I don't know if Axel Willner will record an album as stylistically distinctive and emotionally complex as this ever again; indeed, his second full-length groans with the sounds of an artist of considerable talent painted into a corner. Regardless, he's managed to pull off an all-time techno masterpiece with his debut, the most appropriately titled album since The Blood Hound Gang's 'Hooray for boobies'.

'From here we go sublime' sounds like how the inside of a big old-fashioned watch looks, all precisely engineered grooves that interlock, whir, and rotivate vast, gradually-evolving patterns of repeating sound. Repetition is a very powerful musical tool, nowhere more so than in techno.

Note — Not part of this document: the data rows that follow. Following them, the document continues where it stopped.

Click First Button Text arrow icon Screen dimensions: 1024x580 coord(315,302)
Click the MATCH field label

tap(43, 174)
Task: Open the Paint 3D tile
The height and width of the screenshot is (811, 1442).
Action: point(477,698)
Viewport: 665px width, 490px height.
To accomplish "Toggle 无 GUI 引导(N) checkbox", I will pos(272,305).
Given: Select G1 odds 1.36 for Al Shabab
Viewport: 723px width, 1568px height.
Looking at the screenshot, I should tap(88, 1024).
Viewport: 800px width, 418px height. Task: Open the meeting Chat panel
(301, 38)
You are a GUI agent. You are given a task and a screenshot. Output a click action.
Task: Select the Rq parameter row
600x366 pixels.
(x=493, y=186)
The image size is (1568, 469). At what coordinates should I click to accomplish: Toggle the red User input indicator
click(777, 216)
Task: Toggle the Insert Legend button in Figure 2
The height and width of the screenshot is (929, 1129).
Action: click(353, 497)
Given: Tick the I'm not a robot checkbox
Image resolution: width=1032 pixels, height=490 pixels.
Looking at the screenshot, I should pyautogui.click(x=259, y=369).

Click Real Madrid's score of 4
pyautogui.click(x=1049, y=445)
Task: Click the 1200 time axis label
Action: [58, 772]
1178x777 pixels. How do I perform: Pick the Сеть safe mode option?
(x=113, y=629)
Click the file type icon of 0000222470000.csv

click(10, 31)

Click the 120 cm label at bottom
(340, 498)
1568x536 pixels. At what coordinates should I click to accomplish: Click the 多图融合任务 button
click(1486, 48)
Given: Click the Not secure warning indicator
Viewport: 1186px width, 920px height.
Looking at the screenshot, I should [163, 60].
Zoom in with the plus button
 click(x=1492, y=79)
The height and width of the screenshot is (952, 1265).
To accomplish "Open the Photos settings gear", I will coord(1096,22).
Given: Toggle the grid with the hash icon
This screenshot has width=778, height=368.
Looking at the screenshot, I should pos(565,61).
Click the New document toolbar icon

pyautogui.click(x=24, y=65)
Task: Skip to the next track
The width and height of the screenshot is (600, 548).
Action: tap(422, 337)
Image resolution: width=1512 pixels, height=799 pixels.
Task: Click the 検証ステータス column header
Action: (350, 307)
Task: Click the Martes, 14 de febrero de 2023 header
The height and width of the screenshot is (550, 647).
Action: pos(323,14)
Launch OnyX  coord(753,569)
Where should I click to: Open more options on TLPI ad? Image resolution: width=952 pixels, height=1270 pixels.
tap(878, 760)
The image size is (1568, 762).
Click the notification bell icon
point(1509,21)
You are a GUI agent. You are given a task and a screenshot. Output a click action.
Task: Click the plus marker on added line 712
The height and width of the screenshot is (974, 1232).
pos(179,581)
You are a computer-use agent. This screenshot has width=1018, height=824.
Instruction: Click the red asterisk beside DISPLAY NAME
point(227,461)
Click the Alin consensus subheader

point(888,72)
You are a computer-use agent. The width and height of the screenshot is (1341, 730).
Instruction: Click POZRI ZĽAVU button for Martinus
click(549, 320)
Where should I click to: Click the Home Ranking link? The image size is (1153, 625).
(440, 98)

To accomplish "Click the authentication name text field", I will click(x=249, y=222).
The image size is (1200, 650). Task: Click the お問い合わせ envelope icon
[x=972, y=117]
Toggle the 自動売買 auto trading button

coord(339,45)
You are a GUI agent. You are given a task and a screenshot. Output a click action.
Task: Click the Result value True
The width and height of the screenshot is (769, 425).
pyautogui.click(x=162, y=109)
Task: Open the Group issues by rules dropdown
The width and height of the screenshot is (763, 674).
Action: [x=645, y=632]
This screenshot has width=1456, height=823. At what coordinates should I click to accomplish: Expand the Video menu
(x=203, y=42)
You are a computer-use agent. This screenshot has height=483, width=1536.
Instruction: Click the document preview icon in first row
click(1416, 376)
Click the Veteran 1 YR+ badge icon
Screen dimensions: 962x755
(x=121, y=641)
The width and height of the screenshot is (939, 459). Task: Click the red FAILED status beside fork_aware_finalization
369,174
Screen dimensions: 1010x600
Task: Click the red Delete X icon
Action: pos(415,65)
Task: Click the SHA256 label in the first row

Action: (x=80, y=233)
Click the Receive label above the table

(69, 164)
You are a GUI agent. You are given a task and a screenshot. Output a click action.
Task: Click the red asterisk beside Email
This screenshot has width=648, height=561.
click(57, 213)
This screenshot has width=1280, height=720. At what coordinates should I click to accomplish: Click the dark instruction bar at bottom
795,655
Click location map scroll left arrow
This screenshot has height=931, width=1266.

It deepens the listening experience, invoking a receptiveness in the listener and magnifying the emotional impact of tonal shifts and peak moments. 'From here we go sublime' is full of instances of condensed euphoria, where the sun seems to break out over both the mix and your heart (these include what is probably my favourite moment in any electronic album ever - the trancey female vocal that drops halfway through 'everday'). 

And then there's the pulse that animates the whole jig. Willner calls one of the productions 'the little heart beats so fast'. He's talking about a 'heart' that goes at about 120-140 bpm, 'cos for of all its cerebral charms, 'from here we go sublime' is most informed by the dancefloor and everything that goes with it - those outward looking peak moments of communal bliss, and those inward looking moments of drained contentment and reflection when (adopts David Byrne singing 'once in a lifetime' voice) you might find yourself , sat at 5am, on a carpet, beside someone who's forgotten how to piss, yet you're feeling as happy as you've ever felt.